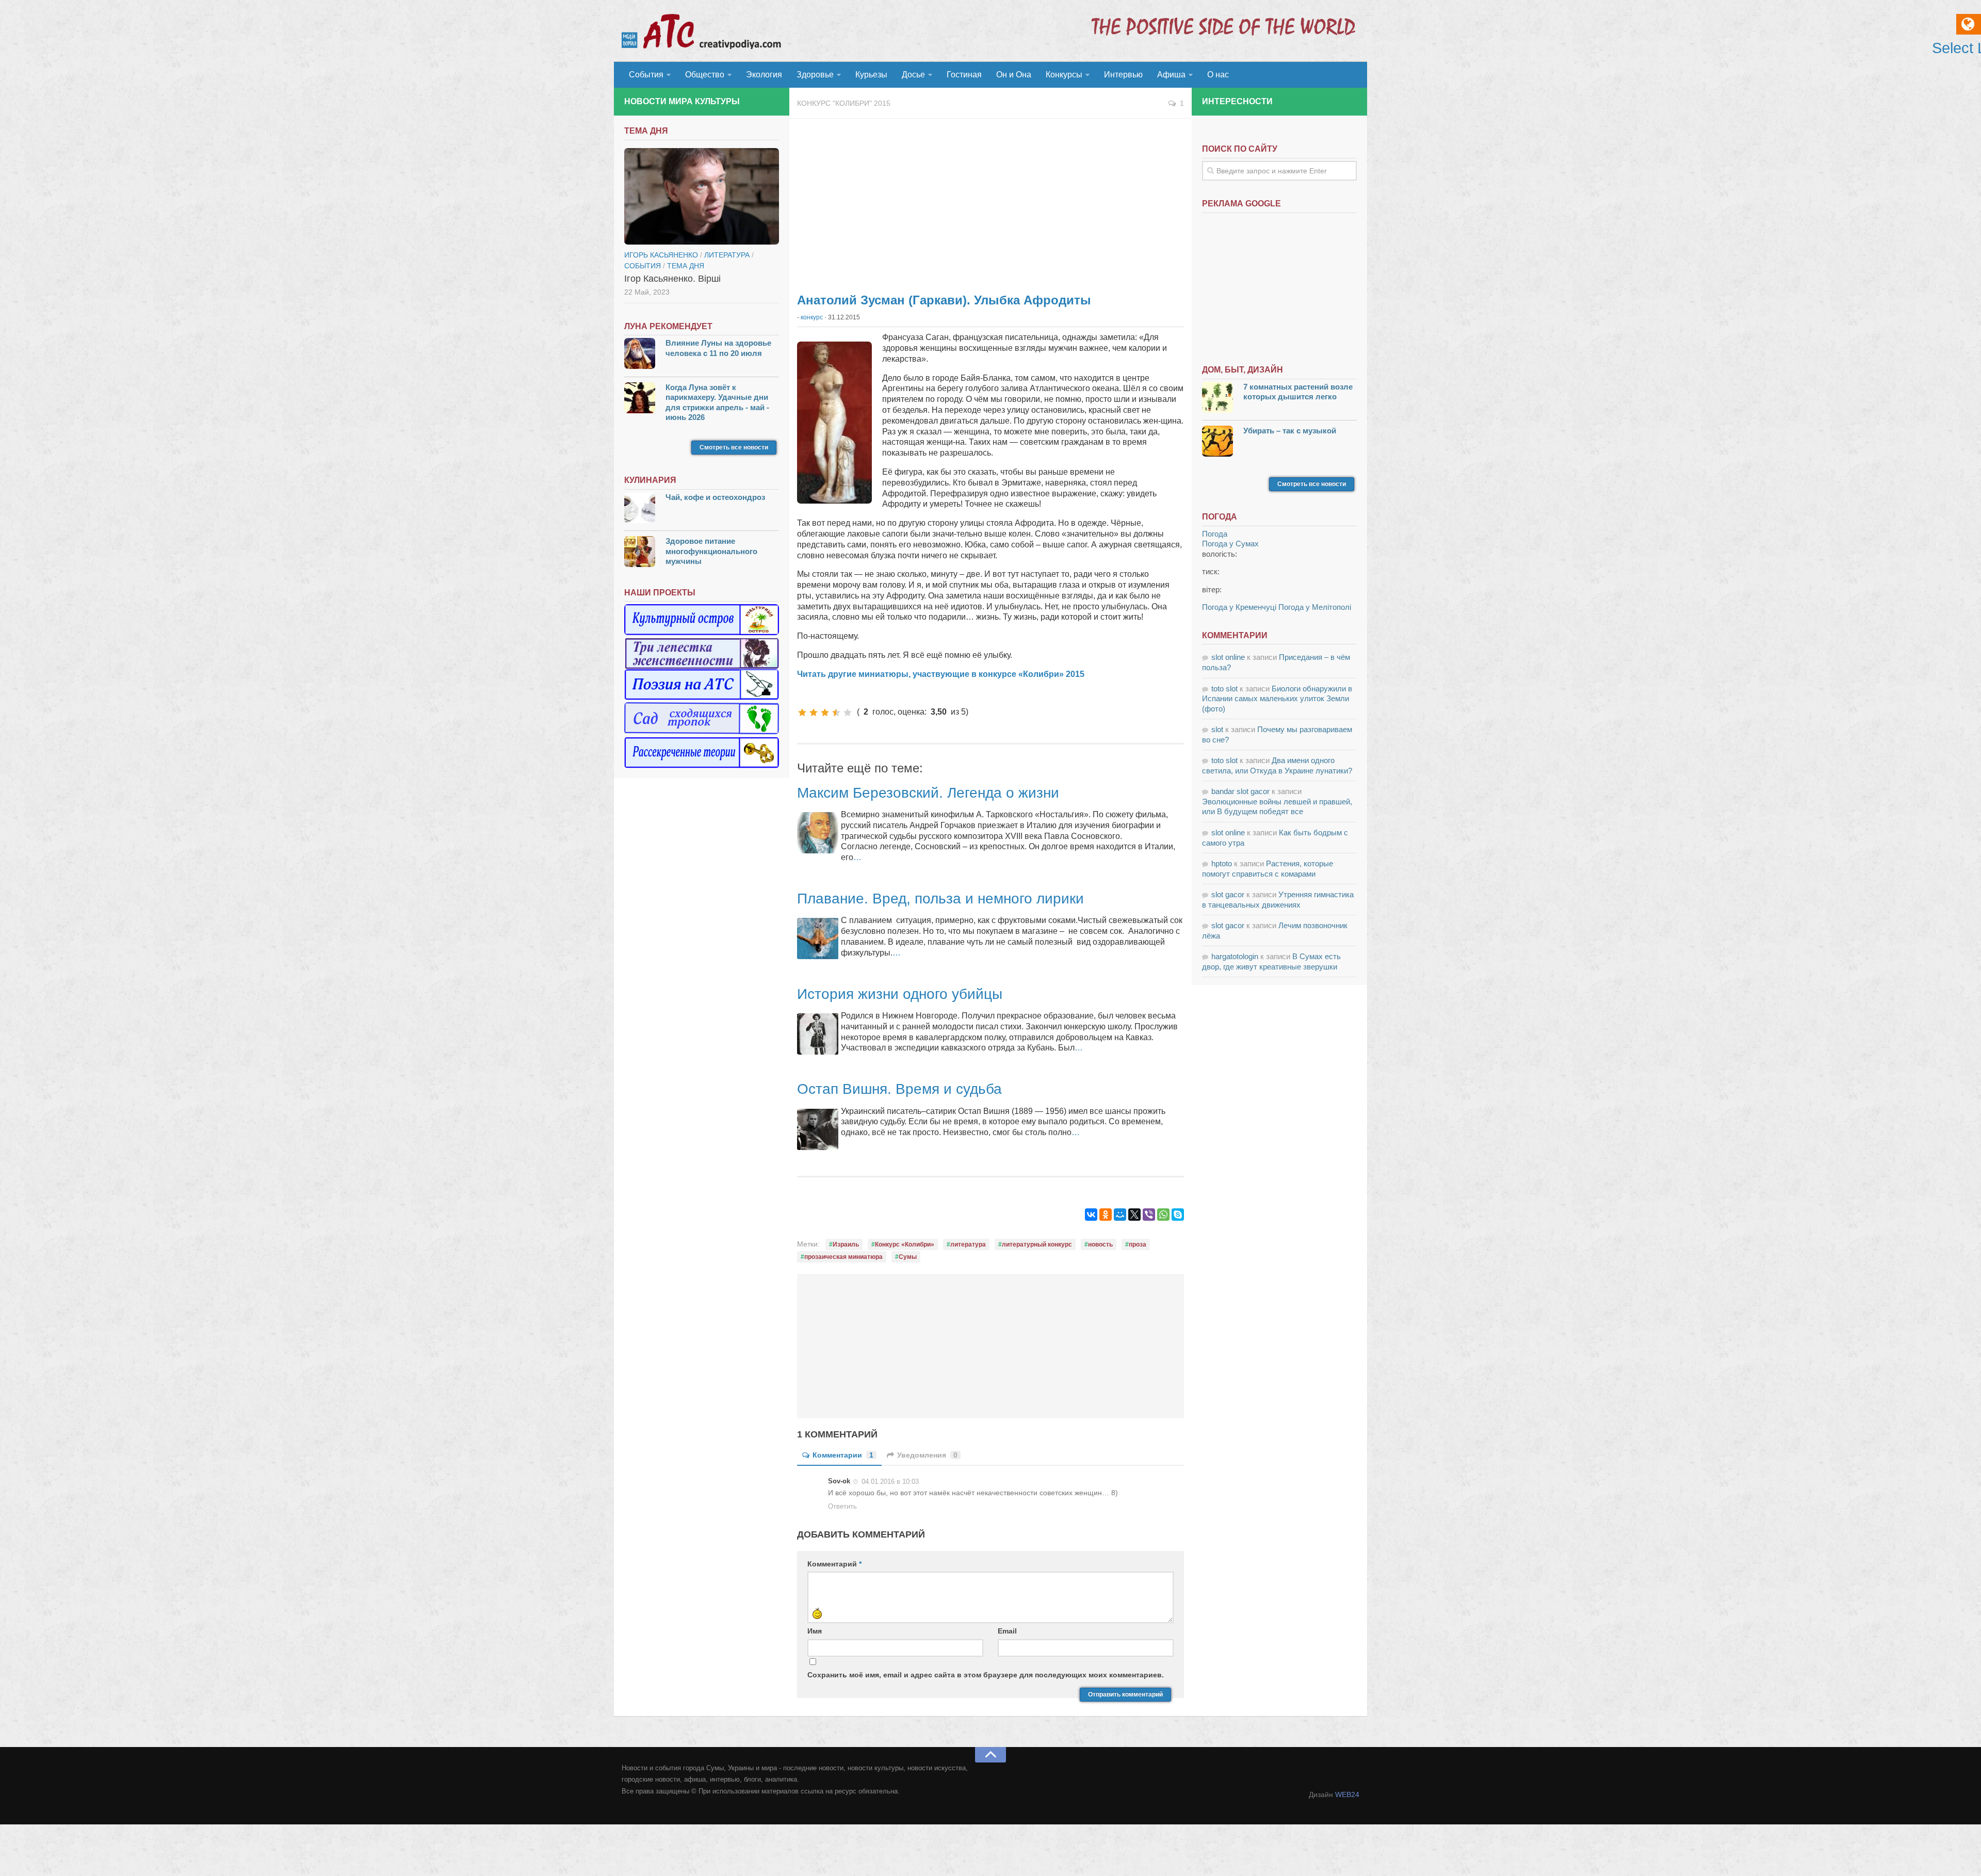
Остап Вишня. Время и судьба (899, 1089)
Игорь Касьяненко (661, 255)
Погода (1214, 533)
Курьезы (871, 74)
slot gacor (1227, 894)
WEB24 (1347, 1794)
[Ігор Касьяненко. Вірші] (701, 196)
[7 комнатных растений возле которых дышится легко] (1217, 398)
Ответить (842, 1506)
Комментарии (843, 1455)
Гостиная (964, 74)
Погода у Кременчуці (1239, 607)
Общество (704, 74)
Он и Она (1013, 74)
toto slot (1224, 688)
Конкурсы (1064, 74)
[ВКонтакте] (1091, 1214)
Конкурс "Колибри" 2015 (843, 103)
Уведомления (927, 1455)
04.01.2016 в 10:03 (890, 1481)
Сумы (908, 1256)
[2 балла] (813, 712)
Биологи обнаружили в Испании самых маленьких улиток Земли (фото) (1277, 698)
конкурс (812, 317)
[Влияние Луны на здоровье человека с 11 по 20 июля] (639, 354)
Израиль (846, 1244)
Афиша (1171, 74)
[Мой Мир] (1120, 1214)
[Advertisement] (990, 201)
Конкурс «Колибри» (904, 1244)
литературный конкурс (1037, 1244)
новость (1100, 1244)
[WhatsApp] (1163, 1214)
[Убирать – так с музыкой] (1217, 442)
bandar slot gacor (1240, 791)
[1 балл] (802, 712)
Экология (764, 74)
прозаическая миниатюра (843, 1256)
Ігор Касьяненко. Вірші (672, 278)
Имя (814, 1631)
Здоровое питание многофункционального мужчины (711, 551)
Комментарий (834, 1564)
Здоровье (815, 74)
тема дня (685, 266)
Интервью (1123, 74)
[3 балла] (825, 712)
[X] (1134, 1214)
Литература (727, 255)
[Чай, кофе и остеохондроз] (639, 509)
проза (1137, 1244)
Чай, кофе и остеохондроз (715, 497)
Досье (913, 74)
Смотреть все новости (734, 447)
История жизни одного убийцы (899, 994)
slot (1217, 729)
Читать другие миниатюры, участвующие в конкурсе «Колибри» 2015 (940, 674)
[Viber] (1149, 1214)
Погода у (1230, 543)
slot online (1228, 657)
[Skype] (1178, 1214)
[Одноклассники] (1105, 1214)
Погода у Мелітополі (1314, 607)
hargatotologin (1234, 956)
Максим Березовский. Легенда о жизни (928, 793)
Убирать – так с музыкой (1289, 430)
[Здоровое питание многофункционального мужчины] (639, 553)
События (646, 74)
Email (1007, 1631)
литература (968, 1244)
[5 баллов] (847, 712)
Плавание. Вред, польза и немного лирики (940, 899)
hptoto (1221, 863)
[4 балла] (836, 712)
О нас (1218, 74)
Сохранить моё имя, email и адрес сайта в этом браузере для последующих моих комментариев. (985, 1675)
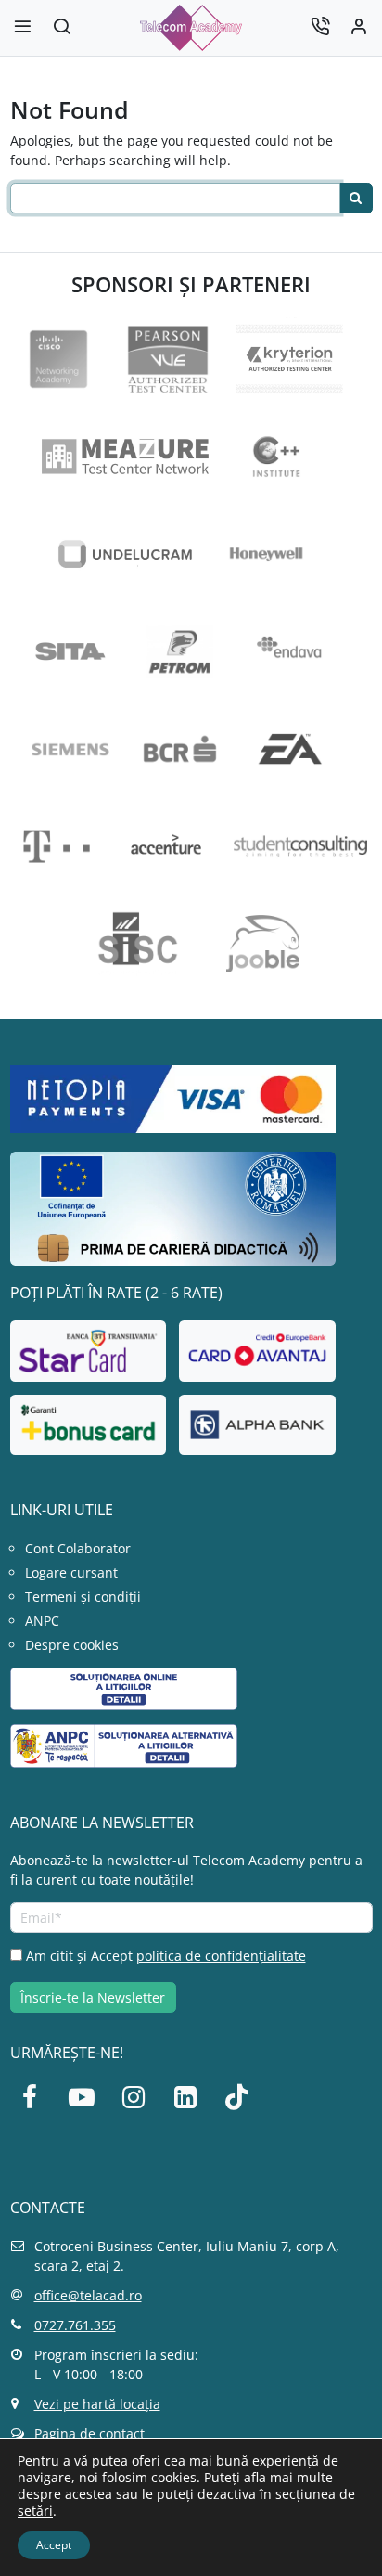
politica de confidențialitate (221, 1955)
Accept (53, 2545)
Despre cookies (72, 1645)
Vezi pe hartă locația (97, 2404)
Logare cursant (71, 1572)
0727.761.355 (75, 2325)
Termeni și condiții (83, 1596)
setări (35, 2511)
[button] (61, 28)
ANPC (42, 1620)
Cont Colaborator (78, 1548)
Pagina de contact (89, 2433)
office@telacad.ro (88, 2295)
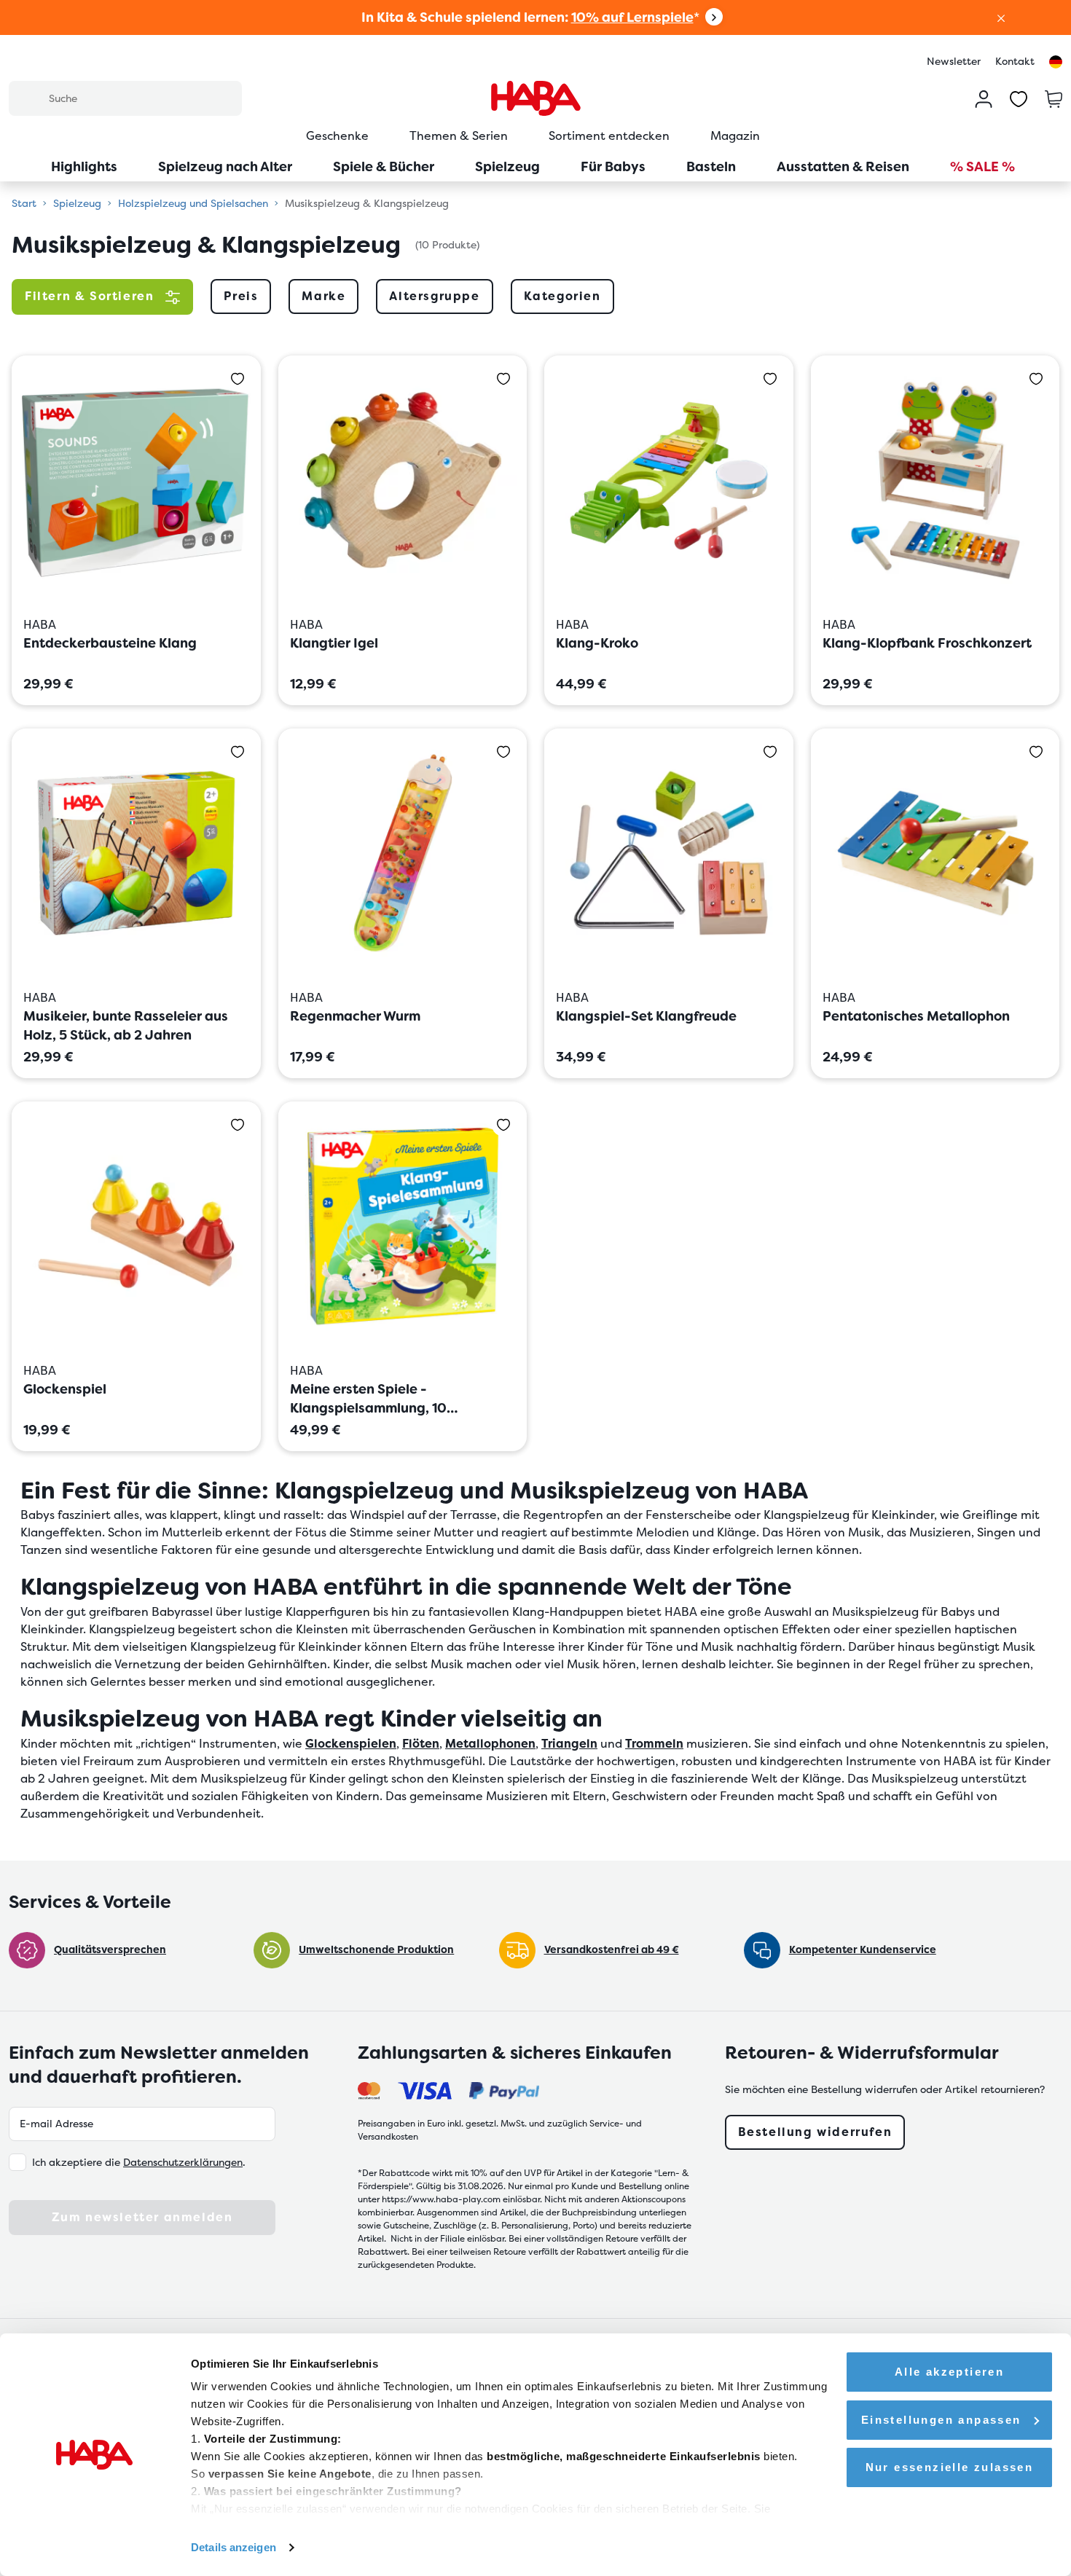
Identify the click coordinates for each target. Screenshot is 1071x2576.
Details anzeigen (233, 2547)
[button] (1001, 17)
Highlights (84, 166)
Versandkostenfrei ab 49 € (611, 1949)
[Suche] (28, 97)
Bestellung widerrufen (815, 2132)
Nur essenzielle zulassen (950, 2467)
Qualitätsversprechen (110, 1949)
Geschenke (337, 136)
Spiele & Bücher (383, 166)
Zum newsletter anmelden (142, 2217)
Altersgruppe (434, 296)
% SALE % (982, 166)
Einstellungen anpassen (941, 2420)
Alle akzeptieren (949, 2371)
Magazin (735, 136)
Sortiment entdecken (609, 136)
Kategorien (562, 296)
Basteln (711, 166)
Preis (241, 296)
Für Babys (613, 166)
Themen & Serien (458, 136)
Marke (323, 296)
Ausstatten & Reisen (843, 166)
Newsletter (954, 61)
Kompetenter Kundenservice (862, 1949)
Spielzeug (507, 166)
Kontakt (1015, 61)
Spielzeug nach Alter (225, 166)
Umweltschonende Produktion (376, 1949)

EXERCISE PROMPT:
From the records above, return exactly the lines running from the one that contains "Здоровье (815, 74)" down to the one that contains "Geschenke (337, 136)", both included, without any pictures.

WRITTEN ANSWER:
Здоровье (815, 74)
тема дня (685, 266)
Интервью (1123, 74)
[3 балла] (825, 712)
[X] (1134, 1214)
Литература (727, 255)
[Чай, кофе и остеохондроз] (639, 509)
проза (1137, 1244)
Чай, кофе и остеохондроз (715, 497)
Досье (913, 74)
Смотреть все новости (734, 447)
История жизни одного убийцы (899, 994)
slot (1217, 729)
Читать другие миниатюры, участвующие в конкурсе «Колибри» 2015 (940, 674)
[Viber] (1149, 1214)
Погода у (1230, 543)
slot online (1228, 657)
[Skype] (1178, 1214)
[Одноклассники] (1105, 1214)
Погода у Мелітополі (1314, 607)
hargatotologin (1234, 956)
Максим Березовский. Легенда о жизни (928, 793)
Убирать – так с музыкой (1289, 430)
[Здоровое питание многофункционального мужчины] (639, 553)
События (646, 74)
Email (1007, 1631)
литература (968, 1244)
[5 баллов] (847, 712)
Плавание. Вред, польза и немного лирики (940, 899)
hptoto (1221, 863)
[4 балла] (836, 712)
О нас (1218, 74)
Сохранить моё имя, email и адрес сайта в этом браузере для последующих моих комментариев. (985, 1675)
politica de confidențialitate (221, 1955)
Accept (53, 2545)
Despre cookies (72, 1645)
Vezi pe hartă locația (97, 2404)
Logare cursant (71, 1572)
0727.761.355 (75, 2325)
Termeni și condiții (83, 1596)
setări (35, 2511)
[button] (61, 28)
ANPC (42, 1620)
Cont Colaborator (78, 1548)
Pagina de contact (89, 2433)
office@telacad.ro (88, 2295)
Identify the click coordinates for each target. Screenshot is 1071x2576.
Details anzeigen (233, 2547)
[button] (1001, 17)
Highlights (84, 166)
Versandkostenfrei ab 49 € (611, 1949)
[Suche] (28, 97)
Bestellung widerrufen (815, 2132)
Nur essenzielle zulassen (950, 2467)
Qualitätsversprechen (110, 1949)
Geschenke (337, 136)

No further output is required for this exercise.